The total amount of greenhouse gases that are emitted into the atmosphere each year by a person, family, building, organization, or company. A person’s carbon footprint includes greenhouse gas emissions from fuel that an individual burns directly, such as by heating a home or riding in a car. It also includes greenhouse gases that come from producing the goods or services that the individual uses, including emissions from power plants that make electricity, factories that make products, and landfills where trash gets sent.

Climate
Climate in a narrow sense is usually defined as the "average weather," or more rigorously, as the statistical description in terms of the mean and variability of relevant quantities over a period of time ranging from months to thousands of years.
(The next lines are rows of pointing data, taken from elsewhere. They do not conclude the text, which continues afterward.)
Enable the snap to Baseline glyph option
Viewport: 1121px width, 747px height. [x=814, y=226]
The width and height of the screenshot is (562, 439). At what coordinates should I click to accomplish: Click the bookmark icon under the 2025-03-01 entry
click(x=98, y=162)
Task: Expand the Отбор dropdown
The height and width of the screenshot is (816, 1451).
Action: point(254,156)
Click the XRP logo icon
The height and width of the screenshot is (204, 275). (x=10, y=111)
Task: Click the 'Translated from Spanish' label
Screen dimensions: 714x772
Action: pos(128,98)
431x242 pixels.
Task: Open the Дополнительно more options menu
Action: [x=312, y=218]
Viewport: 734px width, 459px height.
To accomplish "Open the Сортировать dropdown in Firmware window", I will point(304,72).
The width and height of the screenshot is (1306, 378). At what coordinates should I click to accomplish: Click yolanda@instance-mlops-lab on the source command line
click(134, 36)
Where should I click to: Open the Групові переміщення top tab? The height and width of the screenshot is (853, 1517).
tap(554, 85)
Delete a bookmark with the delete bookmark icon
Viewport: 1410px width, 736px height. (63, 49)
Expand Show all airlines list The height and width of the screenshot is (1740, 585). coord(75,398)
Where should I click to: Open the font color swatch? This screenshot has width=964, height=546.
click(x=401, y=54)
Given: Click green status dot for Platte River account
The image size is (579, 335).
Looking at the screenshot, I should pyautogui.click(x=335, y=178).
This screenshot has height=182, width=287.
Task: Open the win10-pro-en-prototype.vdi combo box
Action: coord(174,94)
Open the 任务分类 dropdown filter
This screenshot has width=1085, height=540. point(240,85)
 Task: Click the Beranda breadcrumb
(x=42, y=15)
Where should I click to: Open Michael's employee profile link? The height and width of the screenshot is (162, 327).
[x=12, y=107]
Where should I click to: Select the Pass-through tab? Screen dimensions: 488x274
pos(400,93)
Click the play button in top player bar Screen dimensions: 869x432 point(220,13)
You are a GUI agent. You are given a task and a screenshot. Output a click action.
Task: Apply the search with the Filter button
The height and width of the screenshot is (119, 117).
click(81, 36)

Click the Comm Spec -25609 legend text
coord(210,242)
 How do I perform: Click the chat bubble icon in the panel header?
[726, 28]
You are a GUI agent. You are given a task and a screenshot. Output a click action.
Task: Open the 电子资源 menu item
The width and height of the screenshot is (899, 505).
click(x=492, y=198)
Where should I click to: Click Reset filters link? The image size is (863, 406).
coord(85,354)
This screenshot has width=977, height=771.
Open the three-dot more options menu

The classical period is 3 decades, as defined by the World Meteorological Organization (WMO). These quantities are most often surface variables such as temperature, precipitation, and wind. Climate in a wider sense is the state, including a statistical description, of the climate system

Climate Change

Climate change refers to any significant change in the measures of climate lasting for an extended period of time. In other words, climate change includes major changes in temperature, precipitation, or wind patterns, among others, that occur over several decades or longer.

Deforestation
Those practices or processes that result in the conversion of forested lands for non-forest uses. Deforestation contributes to increasing carbon dioxide concentrations for two reasons: 1) the burning or decomposition of the wood releases carbon dioxide; and 2) trees that once removed carbon dioxide from the atmosphere in the process of photosynthesis are no longer present.

Emissions
The release of a substance (usually a gas when referring to the subject of climate change) into the atmosphere.

Fossil Fuel
A general term for organic materials formed from decayed plants and animals that have been converted to crude oil, coal, natural gas, or heavy oils by exposure to heat and pressure in the earth's crust over hundreds of millions of years.

Greenhouse Effect
The concept that the natural greenhouse effect has been enhanced by increased atmospheric concentrations of greenhouse gases (such as CO2and methane) emitted as a result of human activities. These added greenhouse gases cause the earth to warm.

Industrial Revolution
A period of rapid industrial growth with far-reaching social and economic consequences, beginning in England during the second half of the 18th century and spreading to Europe and later to other countries including the United States. The industrial revolution marks the beginning of a strong increase in combustion of fossil fuels and related emissions of carbon dioxide

Natural Gas
Underground deposits of gases consisting of 50 to 90 percent methane (CH4) and small amounts of heavier gaseous hydrocarbon compounds such as propane (C3H8) and butane (C4H10).

Ozone
Ozone, the triatomic form of oxygen (O3), is a gaseous atmospheric constituent. In the troposphere, it is created by photochemical reactions involving gases resulting both from natural sources and from human activities (photochemical smog). In high concentrations, tropospheric ozone can be harmful to a wide range of living organisms. Tropospheric ozone acts as a greenhouse gas. In the stratosphere, ozone is created by the interaction between solar ultraviolet radiation and molecular oxygen (O2). Stratospheric ozone plays a decisive role in the stratospheric radiative balance. Depletion of stratospheric ozone, due to chemical reactions that may be enhanced by climate change, results in an increased ground-level flux of ultraviolet (UV-) B radiation.

Parts Per Billion (ppb)
Number of parts of a chemical found in one billion parts of a particular gas, liquid, or solid mixture.

Recycling
Collecting and reprocessing a resource so it can be used again. An example is collecting aluminum cans, melting them down, and using the aluminum to make new cans or other aluminum products.

Renewable Energy
Energy resources that are naturally replenishing such as biomass, hydro, geothermal, solar, wind, ocean thermal, wave action, and tidal action.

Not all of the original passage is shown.